• PROVIDED DATA:
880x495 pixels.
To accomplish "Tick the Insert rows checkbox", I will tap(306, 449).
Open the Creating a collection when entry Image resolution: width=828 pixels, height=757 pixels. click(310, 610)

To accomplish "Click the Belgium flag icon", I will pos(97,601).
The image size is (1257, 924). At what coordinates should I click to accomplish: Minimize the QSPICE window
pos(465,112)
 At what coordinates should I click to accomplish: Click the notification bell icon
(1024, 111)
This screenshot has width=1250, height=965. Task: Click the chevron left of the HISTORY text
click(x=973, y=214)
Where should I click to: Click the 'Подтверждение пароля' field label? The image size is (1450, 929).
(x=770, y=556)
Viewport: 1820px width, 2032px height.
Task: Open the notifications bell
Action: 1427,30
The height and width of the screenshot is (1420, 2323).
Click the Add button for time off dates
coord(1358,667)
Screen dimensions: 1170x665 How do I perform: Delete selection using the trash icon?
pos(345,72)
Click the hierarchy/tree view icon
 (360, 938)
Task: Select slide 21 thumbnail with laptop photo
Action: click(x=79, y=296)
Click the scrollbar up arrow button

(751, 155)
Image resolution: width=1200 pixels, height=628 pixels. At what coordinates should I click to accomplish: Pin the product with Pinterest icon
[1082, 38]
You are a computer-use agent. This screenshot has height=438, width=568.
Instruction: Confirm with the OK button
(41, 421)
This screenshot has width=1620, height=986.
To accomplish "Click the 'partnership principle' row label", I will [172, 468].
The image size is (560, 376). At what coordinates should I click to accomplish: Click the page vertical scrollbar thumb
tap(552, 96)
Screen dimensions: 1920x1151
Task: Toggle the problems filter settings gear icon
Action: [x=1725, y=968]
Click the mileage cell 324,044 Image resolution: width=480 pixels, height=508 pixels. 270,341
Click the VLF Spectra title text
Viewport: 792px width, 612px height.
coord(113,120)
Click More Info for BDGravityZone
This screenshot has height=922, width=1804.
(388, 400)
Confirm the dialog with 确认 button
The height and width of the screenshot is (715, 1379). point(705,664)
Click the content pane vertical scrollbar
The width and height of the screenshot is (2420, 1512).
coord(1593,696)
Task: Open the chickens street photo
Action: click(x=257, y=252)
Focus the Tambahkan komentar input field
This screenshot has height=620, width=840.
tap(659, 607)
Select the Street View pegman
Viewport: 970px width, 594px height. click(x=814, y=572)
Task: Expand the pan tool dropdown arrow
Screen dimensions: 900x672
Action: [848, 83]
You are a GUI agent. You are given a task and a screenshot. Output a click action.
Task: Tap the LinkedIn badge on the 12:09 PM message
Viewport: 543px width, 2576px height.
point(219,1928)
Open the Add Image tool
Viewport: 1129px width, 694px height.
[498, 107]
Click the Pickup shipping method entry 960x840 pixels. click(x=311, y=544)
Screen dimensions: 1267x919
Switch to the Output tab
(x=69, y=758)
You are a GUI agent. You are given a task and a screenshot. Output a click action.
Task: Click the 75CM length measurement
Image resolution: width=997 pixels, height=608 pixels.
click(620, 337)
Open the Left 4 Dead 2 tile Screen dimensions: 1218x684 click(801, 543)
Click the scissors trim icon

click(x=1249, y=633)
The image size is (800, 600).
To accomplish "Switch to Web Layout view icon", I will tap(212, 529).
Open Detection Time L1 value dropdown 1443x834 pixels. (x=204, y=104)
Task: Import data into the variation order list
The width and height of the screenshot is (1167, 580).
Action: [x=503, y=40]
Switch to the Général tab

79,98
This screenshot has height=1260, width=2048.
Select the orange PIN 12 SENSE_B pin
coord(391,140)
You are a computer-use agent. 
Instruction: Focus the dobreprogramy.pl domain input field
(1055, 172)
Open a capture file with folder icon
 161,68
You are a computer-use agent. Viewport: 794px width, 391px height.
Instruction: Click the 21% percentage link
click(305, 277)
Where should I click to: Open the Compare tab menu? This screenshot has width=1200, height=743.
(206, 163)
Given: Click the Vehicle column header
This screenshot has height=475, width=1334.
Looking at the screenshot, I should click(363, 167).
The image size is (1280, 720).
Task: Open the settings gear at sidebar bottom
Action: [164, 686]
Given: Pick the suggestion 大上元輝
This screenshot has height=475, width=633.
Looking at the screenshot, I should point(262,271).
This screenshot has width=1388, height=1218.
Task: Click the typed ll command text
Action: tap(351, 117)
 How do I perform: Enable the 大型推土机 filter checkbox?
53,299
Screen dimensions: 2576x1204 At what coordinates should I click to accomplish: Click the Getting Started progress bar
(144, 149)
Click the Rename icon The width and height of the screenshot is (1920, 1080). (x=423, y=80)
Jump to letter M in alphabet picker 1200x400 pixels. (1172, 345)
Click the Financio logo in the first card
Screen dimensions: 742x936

• EXERCISE:
Count the lines in the listing above that contain the word "Viewport", treating uppercase and lowercase as different, and give only the number.

• PROBLEM SOLUTION:
6